Having exchanged long enough ago on my property for the elation of buying my first home to have passed and be replaced with the impending dread of having financially committed myself to what will likely be the single biggest purchase of my life, I have (somewhat understandably I think) begun to take a keen interest in how the property market will perform over the coming months and years.
Unfortunately, trying to predict what is likely to happen to the property market at the current time is far from easy. The main reason for this being the government’s crusade against, or perhaps persecution of, buy to let landlords. It is perhaps impossible to see where the recent changes in legislation will leave the property market in years to come. As is well documented, the restriction on interest relief for buy to let landlords could in due course lead to the farcical situation where landlords making a ‘real’ loss on a property portfolio would still end up facing a tax bill. If this is the case during periods of record low interest rates, imagine what could happen if interest rates were to rise?

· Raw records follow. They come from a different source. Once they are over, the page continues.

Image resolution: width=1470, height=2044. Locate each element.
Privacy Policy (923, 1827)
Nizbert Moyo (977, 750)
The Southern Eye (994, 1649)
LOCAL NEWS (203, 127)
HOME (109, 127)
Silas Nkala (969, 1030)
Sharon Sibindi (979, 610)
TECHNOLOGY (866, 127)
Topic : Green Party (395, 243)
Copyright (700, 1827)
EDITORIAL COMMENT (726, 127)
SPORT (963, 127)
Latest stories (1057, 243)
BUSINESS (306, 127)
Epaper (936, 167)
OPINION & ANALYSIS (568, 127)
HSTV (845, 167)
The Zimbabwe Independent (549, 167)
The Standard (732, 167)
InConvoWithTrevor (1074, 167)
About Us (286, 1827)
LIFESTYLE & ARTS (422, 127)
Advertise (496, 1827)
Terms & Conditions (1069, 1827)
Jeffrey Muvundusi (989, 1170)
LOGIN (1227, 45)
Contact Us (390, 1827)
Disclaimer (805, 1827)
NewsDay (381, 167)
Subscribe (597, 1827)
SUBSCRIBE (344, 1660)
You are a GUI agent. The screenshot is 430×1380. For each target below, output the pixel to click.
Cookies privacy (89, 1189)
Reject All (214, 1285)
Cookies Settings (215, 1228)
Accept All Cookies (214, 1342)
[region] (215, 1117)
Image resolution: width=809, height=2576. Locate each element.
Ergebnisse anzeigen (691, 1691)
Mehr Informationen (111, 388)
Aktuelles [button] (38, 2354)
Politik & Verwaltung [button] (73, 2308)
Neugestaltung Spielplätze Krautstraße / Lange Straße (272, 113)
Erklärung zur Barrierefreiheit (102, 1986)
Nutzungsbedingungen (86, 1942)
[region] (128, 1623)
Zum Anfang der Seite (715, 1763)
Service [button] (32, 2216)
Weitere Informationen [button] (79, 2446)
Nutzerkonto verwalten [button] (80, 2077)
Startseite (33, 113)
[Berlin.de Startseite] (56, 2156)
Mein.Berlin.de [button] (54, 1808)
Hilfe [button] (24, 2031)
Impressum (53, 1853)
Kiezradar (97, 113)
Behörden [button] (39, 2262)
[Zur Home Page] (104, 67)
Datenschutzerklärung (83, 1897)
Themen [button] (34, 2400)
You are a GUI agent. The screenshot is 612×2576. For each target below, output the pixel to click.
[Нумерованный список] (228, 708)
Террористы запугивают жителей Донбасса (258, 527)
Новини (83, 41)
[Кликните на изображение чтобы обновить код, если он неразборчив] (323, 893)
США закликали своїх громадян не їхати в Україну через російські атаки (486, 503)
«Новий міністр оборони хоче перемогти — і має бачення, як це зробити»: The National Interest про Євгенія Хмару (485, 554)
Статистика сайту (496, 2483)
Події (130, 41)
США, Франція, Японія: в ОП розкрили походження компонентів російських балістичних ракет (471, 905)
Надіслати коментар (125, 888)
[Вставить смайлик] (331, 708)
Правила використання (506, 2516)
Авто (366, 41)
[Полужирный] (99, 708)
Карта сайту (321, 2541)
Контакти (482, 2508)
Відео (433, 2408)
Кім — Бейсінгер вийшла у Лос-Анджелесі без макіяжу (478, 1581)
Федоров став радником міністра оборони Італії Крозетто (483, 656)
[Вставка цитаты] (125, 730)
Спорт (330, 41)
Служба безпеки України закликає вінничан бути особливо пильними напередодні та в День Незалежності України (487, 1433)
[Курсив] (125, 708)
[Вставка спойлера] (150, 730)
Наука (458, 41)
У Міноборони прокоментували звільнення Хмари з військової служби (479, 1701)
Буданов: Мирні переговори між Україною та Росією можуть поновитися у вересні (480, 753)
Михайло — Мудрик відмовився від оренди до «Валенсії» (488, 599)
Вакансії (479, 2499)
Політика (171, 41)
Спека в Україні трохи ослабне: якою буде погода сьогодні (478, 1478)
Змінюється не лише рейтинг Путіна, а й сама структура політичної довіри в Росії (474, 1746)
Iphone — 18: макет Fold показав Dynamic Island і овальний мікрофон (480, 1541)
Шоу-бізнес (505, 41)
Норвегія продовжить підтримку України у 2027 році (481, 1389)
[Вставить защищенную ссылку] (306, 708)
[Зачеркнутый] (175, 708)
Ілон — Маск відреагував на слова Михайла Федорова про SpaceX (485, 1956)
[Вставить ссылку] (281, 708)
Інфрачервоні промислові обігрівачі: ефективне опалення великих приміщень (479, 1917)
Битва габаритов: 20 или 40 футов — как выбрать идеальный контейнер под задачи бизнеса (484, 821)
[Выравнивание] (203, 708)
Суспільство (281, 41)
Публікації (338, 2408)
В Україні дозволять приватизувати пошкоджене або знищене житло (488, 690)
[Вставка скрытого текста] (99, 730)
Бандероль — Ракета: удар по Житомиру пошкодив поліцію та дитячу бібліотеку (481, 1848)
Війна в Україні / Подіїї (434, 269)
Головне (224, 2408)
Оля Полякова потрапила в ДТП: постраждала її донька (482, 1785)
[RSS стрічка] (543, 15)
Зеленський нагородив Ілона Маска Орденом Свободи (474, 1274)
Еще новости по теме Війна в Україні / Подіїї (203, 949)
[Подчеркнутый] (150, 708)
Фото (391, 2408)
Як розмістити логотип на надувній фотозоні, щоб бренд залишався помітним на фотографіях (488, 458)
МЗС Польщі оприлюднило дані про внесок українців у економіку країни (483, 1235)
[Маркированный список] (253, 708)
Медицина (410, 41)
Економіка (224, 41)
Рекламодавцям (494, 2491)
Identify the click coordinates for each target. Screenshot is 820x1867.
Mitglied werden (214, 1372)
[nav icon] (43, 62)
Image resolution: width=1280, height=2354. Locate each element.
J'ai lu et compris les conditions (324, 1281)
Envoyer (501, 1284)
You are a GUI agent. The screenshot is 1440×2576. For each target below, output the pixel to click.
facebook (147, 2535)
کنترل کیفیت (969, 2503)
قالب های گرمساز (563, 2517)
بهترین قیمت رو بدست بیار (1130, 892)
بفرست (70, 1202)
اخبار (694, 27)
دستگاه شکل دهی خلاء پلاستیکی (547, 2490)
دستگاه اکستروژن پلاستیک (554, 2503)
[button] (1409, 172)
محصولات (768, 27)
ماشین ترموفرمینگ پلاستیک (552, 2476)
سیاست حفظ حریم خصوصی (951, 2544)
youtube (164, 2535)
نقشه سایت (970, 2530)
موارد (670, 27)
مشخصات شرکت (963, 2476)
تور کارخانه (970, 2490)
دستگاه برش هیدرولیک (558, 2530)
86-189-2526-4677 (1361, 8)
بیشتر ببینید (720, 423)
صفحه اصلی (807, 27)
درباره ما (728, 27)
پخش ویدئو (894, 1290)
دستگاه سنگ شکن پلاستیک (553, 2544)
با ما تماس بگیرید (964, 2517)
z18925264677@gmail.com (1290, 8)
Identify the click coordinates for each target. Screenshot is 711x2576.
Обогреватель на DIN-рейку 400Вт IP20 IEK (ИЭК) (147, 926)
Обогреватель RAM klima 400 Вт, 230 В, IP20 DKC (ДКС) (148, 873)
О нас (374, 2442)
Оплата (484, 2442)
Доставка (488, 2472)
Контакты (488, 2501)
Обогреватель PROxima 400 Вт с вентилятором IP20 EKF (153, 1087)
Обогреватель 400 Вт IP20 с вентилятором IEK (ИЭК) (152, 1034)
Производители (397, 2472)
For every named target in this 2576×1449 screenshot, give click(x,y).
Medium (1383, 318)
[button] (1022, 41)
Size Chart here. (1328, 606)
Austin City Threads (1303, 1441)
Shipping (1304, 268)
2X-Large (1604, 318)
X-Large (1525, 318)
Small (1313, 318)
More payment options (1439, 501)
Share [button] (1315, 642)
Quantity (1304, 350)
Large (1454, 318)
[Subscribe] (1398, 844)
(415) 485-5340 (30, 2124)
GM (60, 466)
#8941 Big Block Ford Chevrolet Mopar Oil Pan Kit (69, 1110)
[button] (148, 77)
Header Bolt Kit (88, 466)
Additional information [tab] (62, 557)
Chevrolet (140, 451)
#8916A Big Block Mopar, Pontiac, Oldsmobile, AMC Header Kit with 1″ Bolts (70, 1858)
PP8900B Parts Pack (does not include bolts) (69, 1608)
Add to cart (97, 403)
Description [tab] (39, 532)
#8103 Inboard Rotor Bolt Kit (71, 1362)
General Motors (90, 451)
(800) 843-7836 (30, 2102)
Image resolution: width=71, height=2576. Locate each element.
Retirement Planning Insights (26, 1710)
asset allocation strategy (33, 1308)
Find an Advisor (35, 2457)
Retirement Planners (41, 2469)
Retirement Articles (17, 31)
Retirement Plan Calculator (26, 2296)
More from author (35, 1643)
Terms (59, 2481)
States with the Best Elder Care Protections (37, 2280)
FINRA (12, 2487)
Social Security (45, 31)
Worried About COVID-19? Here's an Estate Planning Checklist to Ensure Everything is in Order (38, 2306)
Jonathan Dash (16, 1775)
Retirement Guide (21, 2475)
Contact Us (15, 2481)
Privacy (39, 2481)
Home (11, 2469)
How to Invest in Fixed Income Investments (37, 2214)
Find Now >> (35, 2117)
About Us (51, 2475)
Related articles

The above has still not dampened my enthusiasm to start my own property portfolio, this may seem like I am getting somewhat carried away given that it has taken me this long to buy my first property, however, I have always been a little prone to getting carried away! However, when I do start my portfolio, I think I will choose to hold it through a company as there is no restriction on interest relief and it allows for the rental profits to be taxed at the corporate rate applicable at the time, which is less than my personal marginal rate. This is not necessarily the best choice for everyone, but is likely to be for a large number of people.
If you are now thinking that you wished you were able to transfer your property portfolio into a company, but feel as though you are prohibited as it has latent gains and you don’t want to trigger Capital Gains Tax and stamp duty costs, then all is not necessarily lost as it is likely that you may be able to take advantage of some fairly generous exemptions and reliefs which will allow you to do so without triggering either of these taxes.
Finally, in my solicitor’s covering letter with the documents they sent for approval, they asked me if I had a Will. Now I do not, although I have considered it – despite being relatively young, however the rules of intestacy accurately reflect my wishes at this point of my life. My assets also do not exceed the current Nil Rate Band and therefore I need not give any consideration to tax planning. However, I hope that both of these factors will change in due course, and when they do I was amazed to think about what a good opportunity incorporating a portfolio afforded to future Inheritance tax planning.
It could be argued, validly, that I spend far too long thinking about things that are yet to pass. However, I suppose my retort would be; better to think about the future when you can still affect it than regretting not being proactive in the past when you could have been.